One thing I experienced personally and professionally (with the hundreds of people I’ve helped to lose weight over my 20+ years with Weight Watchers meetings) is how weight loss inspires dressing different[y and new hairdos.
That makes it easy to compliment the person who’s recently lost a lot of weight without addressing the weight loss specifically.
You can say something like:
- “Oh! That outfit looks great on you!”
- “Your haircut is really cute!”
- “You were born to be a blonde!”
That allows the person to respond with a simple, “Thank you,” or maybe, “Thank you. I lost weight!” or even, “Thank you! I lost 57 pounds!”
Saying, “I lost weight,” or “I lost X pounds,” are two reliable indicators that it’s okay to give your congratulations and even ask, “how did you do it?”
If you’re going to ask, “how did you do it?” please only do so if you are going to ask because you care, not because you want to judge.

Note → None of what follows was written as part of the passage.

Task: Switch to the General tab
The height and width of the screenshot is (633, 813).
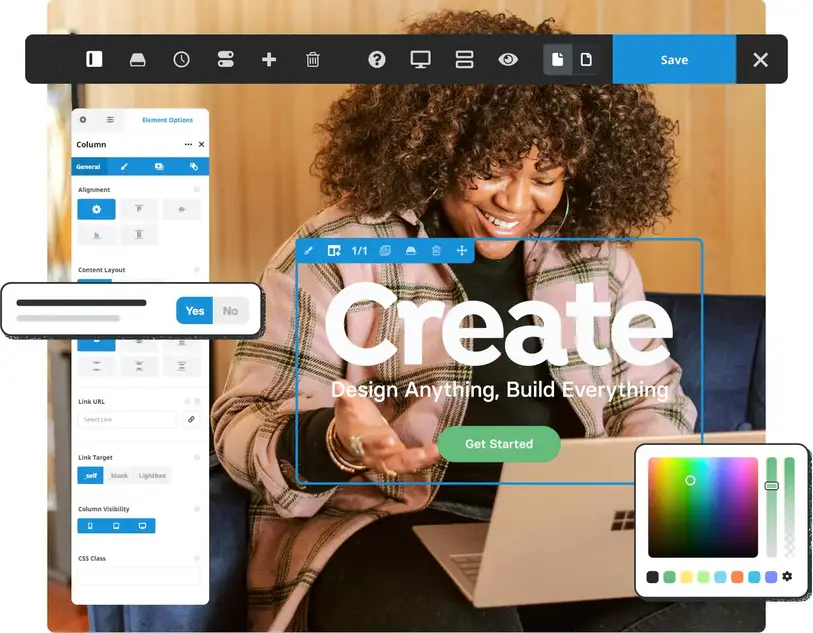Action: [88, 167]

Somebody who’s just lost weight doesn’t want you to say:
- “That’s so unhealthy.”
- “Oh, you cheated!” (in reference to weight loss surgery)
- “I know somebody who did it that way and gained it all back inside of a year.”
- “You look good, but I hope you’re not going to lose more. You will look sick!”
Before you say anything to somebody who’s lost or is losing weight think before you speak. Make sure what you say is going to come out of your mouth in a way that the person will hear it in the way you intended.
Make sure it’s positive and supportive. Avoid making judgmental, or moralistic comments.
If it’s too hard for you to know what to say, then just don’t say anything at all!